Premier Szwecji Stefan Loefven w opublikowanym w czwartek wywiadzie dla dziennika "Dagens Nyheter" zapowiedział, że jego kraj nie przyjmie tylu imigrantów, co w rekordowym pod tym względem 2015 roku.

REKLAMA

Musimy jasno powiedzieć: nigdy nie wrócimy do 2015 roku. Szwecja już nie znajdzie się w takiej sytuacji - podkreślił szef rządu. Loefven należy do ugrupowania Partia Robotnicza - Socjaldemokraci.

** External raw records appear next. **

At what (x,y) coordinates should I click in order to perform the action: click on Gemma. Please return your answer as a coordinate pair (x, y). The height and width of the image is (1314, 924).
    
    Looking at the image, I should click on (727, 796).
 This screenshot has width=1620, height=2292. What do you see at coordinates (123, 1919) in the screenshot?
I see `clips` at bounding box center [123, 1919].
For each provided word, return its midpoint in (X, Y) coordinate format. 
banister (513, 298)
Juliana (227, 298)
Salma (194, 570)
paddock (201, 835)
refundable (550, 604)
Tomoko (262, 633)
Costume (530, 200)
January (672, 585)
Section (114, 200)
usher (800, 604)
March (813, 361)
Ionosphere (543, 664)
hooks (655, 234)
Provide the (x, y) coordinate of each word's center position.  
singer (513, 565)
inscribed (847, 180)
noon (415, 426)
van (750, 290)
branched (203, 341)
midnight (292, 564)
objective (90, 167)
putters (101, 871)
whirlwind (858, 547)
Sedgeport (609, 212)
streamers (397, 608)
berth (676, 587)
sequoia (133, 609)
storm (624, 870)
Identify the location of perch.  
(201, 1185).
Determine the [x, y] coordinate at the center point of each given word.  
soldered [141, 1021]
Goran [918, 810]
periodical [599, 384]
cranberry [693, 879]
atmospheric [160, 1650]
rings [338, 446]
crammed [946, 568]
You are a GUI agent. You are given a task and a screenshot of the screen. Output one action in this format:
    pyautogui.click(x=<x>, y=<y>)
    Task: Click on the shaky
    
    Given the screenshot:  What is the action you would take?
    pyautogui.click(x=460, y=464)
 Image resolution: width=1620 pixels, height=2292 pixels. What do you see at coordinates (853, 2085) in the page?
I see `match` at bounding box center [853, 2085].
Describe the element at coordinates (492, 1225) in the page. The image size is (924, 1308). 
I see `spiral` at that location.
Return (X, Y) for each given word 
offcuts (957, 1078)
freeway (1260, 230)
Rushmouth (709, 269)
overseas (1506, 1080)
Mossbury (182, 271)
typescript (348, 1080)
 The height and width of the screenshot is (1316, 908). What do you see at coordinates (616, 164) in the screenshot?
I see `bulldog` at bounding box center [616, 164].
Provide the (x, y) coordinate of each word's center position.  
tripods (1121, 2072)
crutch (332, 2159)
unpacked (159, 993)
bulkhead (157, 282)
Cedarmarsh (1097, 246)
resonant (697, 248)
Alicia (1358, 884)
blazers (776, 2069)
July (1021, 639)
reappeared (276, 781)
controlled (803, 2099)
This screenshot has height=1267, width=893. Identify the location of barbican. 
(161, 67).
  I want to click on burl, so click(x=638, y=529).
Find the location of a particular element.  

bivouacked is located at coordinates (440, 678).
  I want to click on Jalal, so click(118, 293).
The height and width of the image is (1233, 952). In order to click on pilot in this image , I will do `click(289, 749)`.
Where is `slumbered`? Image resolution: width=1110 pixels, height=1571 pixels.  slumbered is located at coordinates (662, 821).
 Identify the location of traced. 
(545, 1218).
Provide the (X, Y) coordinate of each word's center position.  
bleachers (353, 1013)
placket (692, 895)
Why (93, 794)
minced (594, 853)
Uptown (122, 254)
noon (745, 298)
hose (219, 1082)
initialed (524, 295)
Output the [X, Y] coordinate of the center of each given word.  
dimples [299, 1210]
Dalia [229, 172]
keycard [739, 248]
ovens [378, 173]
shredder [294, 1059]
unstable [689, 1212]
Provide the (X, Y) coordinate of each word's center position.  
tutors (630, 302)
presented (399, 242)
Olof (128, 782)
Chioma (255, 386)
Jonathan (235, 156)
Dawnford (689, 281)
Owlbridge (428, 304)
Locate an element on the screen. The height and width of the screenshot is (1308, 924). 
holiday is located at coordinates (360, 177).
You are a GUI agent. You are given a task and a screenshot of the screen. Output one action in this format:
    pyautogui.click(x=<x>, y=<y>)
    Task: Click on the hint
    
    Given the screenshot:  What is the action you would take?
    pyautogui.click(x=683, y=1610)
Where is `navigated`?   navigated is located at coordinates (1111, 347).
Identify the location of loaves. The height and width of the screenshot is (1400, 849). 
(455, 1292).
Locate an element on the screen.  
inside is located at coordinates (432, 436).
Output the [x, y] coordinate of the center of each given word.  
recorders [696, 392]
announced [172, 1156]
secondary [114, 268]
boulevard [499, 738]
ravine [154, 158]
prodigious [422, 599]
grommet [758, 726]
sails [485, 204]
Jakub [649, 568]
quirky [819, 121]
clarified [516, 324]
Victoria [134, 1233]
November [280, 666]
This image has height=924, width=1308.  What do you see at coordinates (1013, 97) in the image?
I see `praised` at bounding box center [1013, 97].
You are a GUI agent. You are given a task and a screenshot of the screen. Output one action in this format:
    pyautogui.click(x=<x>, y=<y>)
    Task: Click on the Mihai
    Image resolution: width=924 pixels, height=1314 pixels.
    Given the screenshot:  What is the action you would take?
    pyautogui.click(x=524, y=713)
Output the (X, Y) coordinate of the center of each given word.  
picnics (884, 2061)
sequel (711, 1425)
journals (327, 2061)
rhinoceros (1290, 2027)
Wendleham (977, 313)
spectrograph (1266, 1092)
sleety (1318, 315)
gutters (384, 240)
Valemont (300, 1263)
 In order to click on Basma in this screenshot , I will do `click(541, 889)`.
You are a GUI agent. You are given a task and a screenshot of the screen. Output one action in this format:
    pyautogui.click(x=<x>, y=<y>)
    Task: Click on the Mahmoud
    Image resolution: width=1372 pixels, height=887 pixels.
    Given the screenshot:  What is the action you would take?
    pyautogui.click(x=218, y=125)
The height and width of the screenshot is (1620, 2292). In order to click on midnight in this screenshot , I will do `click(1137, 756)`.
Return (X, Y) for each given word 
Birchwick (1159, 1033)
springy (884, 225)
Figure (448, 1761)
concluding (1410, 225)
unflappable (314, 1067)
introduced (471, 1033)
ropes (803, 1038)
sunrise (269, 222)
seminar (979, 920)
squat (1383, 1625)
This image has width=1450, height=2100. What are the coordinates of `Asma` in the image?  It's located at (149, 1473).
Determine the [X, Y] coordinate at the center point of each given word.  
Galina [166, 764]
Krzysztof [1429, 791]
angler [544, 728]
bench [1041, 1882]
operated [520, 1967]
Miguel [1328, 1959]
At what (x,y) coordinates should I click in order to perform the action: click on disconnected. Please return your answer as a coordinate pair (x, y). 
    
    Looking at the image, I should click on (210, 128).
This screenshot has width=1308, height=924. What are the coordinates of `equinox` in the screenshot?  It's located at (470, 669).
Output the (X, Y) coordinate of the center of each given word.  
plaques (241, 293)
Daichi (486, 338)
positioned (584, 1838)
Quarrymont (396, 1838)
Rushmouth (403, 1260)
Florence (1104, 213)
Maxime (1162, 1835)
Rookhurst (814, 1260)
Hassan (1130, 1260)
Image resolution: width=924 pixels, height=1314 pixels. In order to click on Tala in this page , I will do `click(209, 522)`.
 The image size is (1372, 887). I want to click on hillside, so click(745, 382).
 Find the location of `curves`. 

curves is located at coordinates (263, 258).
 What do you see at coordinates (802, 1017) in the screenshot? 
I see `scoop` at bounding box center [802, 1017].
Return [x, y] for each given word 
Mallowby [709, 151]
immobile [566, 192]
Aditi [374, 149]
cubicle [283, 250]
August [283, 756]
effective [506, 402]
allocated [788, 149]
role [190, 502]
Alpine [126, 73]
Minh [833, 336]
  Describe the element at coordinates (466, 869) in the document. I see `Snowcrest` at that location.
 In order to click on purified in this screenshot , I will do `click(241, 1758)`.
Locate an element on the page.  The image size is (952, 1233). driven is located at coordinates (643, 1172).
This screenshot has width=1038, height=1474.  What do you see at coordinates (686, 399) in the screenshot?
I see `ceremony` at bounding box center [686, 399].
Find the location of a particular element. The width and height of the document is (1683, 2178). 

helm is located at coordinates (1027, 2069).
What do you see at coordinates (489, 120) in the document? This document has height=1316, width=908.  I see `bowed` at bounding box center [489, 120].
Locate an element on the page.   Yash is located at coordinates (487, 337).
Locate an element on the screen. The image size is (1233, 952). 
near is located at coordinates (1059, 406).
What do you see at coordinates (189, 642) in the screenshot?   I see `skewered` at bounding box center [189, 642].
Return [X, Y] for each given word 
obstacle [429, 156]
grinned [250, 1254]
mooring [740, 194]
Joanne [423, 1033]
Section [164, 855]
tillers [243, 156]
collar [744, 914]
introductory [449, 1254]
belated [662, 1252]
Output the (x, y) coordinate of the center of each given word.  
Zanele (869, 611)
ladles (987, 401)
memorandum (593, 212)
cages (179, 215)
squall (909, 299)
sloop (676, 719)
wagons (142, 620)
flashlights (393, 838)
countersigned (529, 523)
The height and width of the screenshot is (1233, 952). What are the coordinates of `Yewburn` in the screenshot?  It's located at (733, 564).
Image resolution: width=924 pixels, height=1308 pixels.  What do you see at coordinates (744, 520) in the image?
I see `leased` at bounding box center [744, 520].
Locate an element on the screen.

W 2015 roku w Szwecji o pozwolenie na pobyt wystąpiło ponad 160 tys. osób, wywołując w kraju kryzys, zwłaszcza w Malmoe, dokąd przez Niemcy i Danię w niekontrolowany sposób napływali uchodźcy. Jeszcze we wrześniu 2015 roku Loefven mówił, że jego Europa nie buduje murów, a dwa miesiące później, gdy sytuacja wymknęła się spod kontroli, jego rząd zmuszony był zaostrzyć przepisy migracyjne. Ponownie zaczęto także strzec granic.

Szwedzki Urząd ds. Migracji w połowie lipca wstrzymał deportacje nielegalnych imigrantów do Afganistanu w związku z pogorszeniem się sytuacji w sferze bezpieczeństwa w tym kraju. Na wydalenie ze Szwecji oczekuje obecnie ok. 7 tys. Afgańczyków. Amnestii dla nich domaga się koalicjant socjaldemokratów Partia Ochrony Środowiska - Zieloni oraz skrajna Partia Lewicy. Loefven w wywiadzie stwierdził jednak, że "amnestia nie jest polityką rządu".

Rząd Szwecji chce ewakuować z Afganistanu ok. 300 miejscowych współpracowników. W tym celu wysłano wojskowy samolot, który ma ich zabrać "tak szybko, jak to będzie możliwe".

W komentarzu "Dagens Nyheter" stwierdza, że z badań opinii publicznej wynika, iż szwedzkie społeczeństwo w coraz większym stopniu jest przeciwne przyjmowaniu imigrantów. Pójście pod prąd może oznaczać utratę poparcia - zaznacza gazeta, przypominając, że jesienią 2022 roku w Szwecji odbędą się wybory parlamentarne.